Senior U.S. District Court Judge Barbara B. Crabb said the statute that created the National Day of Prayer violates the Constitution's prohibition against the government establishment of religion.
Judge Crabb, a 1979 appointee of President Carter, wrote in her decision that "some forms of 'ceremonial deism,' such as legislative prayer, do not violate the establishment clause." But she said the National Day of Prayer goes too far.
"It goes beyond mere acknowledgment of religion because its sole purpose is to encourage all citizens to engage in prayer, an inherently religious exercise that serves no secular function in this context," she said. "In this instance, the government has taken sides on a matter that must be left to individual conscience."

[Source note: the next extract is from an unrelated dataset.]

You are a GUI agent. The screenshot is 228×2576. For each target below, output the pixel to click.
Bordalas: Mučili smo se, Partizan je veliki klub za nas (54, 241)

In her ruling, the judge said she understood that many might disagree with her conclusion and some could view it as a criticism of prayer or those who pray.
"That is unfortunate," she said. "A determination that the government may not endorse a religious message is not a determination that the message itself is harmful, unimportant or undeserving of dissemination. Rather, it is part of the effort 'to carry out the Founders' plan of preserving religious liberty to the fullest extent possibly in a pluralistic society.'"
The ruling will not stop President Obama from recognizing, as he did last year, a national day of prayer, said White House spokesman Ben LaBolt. Judge Crabb delayed the imposition of her ruling pending an appeal.
"We have reviewed the court's decision, and it does not prevent the president from issuing a proclamation," Mr. LaBolt said.
The judge's ruling came in a lawsuit originally filed in 2008 by the Wisconsin-based Freedom From Religion Foundation. The atheist, agnostic and nontheist group said Thursday they were surprised and disappointed that the president intended to issue the proclamation.
"President Obama is a constitutional scholar, and knows the issues at stake," said the foundation Co-President Annie Laurie Gaylor.
The American Center for Law and Justice, a conservative organization that filed briefs in the case on behalf of 31 members of Congress, called Judge Crabb's ruling "flawed" and vowed to file an appeal.
"It is unfortunate that this court failed to understand that a day set aside for prayer for the country represents a time-honored tradition that embraces the First Amendment, not violates it," said Jay Sekulow, chief counsel of the ACLJ.
"If the appeals court fails to reverse this decision, we are confident the Supreme Court will hear the case and ultimately determine that such proclamations and observances like the National Day of Prayer not only reflect our nation's rich history, but are indeed consistent with the Establishment Clause of the First Amendment," Mr. Sekulow said.
Rep. Lamar Smith, a Texas Republican who is among the members of Congress for whom the amicus brief was filed, said "it is regrettable that a federal judge has called the simple national recognition of prayer - which imposes no duties or burdens on any American - unconstitutional.
"The decision undermines the values of religious freedom that America was founded upon," he said. "What's next? Declaring the federal holiday for Christmas unconstitutional?"
The lawsuit originally targeted then-President George W. Bush and members of his administration, but Mr. Obama is now listed as the defendant because the president enforces the statute in question by issuing a proclamation each year declaring National Day of Prayer.
Because proclamations for National Day of Prayer are released through the White House press office, Mr. Bush's former press secretary, Dana Perino, was originally listed as a defendant, but has since been replaced as a defendant by Robert Gibbs, Mr. Obama's press secretary.
The Justice Department, which represents the president and Mr. Gibbs in the case, would say only Thursday that it is "reviewing the judge's decision."
Every president beginning with President Truman in 1952 has issued a proclamation for the National Day of Prayer, which, since 1988, has been held on the first Thursday in May.
Last year, Mr. Obama issued a proclamation; Mr. Bush held a National Day of Prayer event at the White House in 2008.
This year's National Day of Prayer is scheduled for May 6.
The Americans United for Separation of Church and State, a religious watchdog group based in Washington, D.C., praised the ruling, calling it a "tremendous victory" for religious liberty. In a statement, it said Congress has no business telling Americans when or how to pray.
"The Constitution forbids the government to meddle in religious matters," said the Rev. Barry W. Lynn, the organization's executive director. "Decisions about worship should be made by individuals without direction from elected officials. That's what freedom is all about."